Cyber Security Lessons and Resources for All Industries

Oct. 16, 2013
President Obama made U.S. infrastructure cyber security a national priority earlier this year, and attendees at the Invensys Software Conference had multiple opportunities to learn about how industry is and should be addressing the topic. Sessions at the conference provide details on: the new realities of industrial cyber threats; what companies in every industry should be doing today about vulnerabilities; cyber security consulting services; and security built into Invensys’ products.

Douglas Clifton, global director of the critical infrastructure and security practice for Invensys, says, “Cyber security is like life insurance. You don’t have to buy it, but if you need it, your family is very glad to have it. You don’t appreciate it unless something catastrophic happens.”

Clifton said that Invensys has been consulting with its customers on the issues of cyber security since 2001, and now has more than 20 customer-facing cyber security specialists in North America. Clifton came to Invensys in 2006 to form the Invensys cyber security team after having run the cyber security consulting business of Nortel Networks. He’s seen how both threats and attitudes have changed over the years, and he appreciates that consciousness is being raised.

In addressing these changing industry attitudes, Invensys sees a clear purpose for its cyber security consulting services. “A lot of people in industry use traditional IT methodologies to protect control systems. While IT security sort of lines up, it’s not an exact fit,” said Clifton. “We’re different from an IT consulting organization because we understand industrial needs. We can fill in the gap between operational technology and information technology.”

There’s also a gap between “what the machine builder puts in and what end users need,” Clifton says. “We help [both groups] identify those gaps and figure out how to fill them.”

Clifton added that a “large percentage of our time has been devoted to clients with regulatory requirements, such as the power industry and their efforts to be compliant with the NERC [National Energy Regulatory Commission] standards. But over the last 18 months or so, customers in non-regulated industries have become very interested finding out what they can do to keep away from vulnerabilities.”
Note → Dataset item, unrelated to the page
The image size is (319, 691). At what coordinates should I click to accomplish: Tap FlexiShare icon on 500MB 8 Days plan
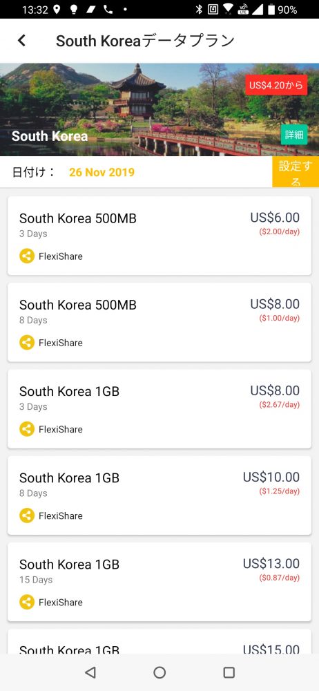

To address growing industry interest in cyber security, Invensys has recently introduced formal cyber security assessment services to help customers understand the risks that might impact the safety and reliability of their operations. Performed on site, the control system assessment provides a baseline of the user’s current security position, and it can be used as the starting point to develop a strategy. The service includes the following elements:

 Site and system assessment. The results of the assessment are provided in a conclusive report highlighting critical assets, vulnerabilities and risks.

Compliance assessment. Invensys addresses compliance status by reviewing operations and processes against required corporate compliance standards.

Establishing a security baseline. This allows customers to gauge progress against current status and operating models for security.

On the issue of compliance, Michael Martinez, a former ISO auditor and current Invensys cyber security consultant, hosted a session at the conference where he walked attendees through the compliance aspects of cyber security.

“It used to be, if you had USB ports on plant floor systems, the best practice to secure them was to epoxy them. Now there are methods through software to disable them,” Clifton said. Best-practices compliance issues addressed in Martinez’s session also include protecting against vulnerabilities presented through the use of Web services and SQL databases.

Other conference sessions on cyber security include: “Cyber Security in the New World,” which describes how Invensys’ own R&D efforts incorporate security at all levels, and “General session 05–GISCP Certification,” which is a new certification to help control people understand the language of cyber security.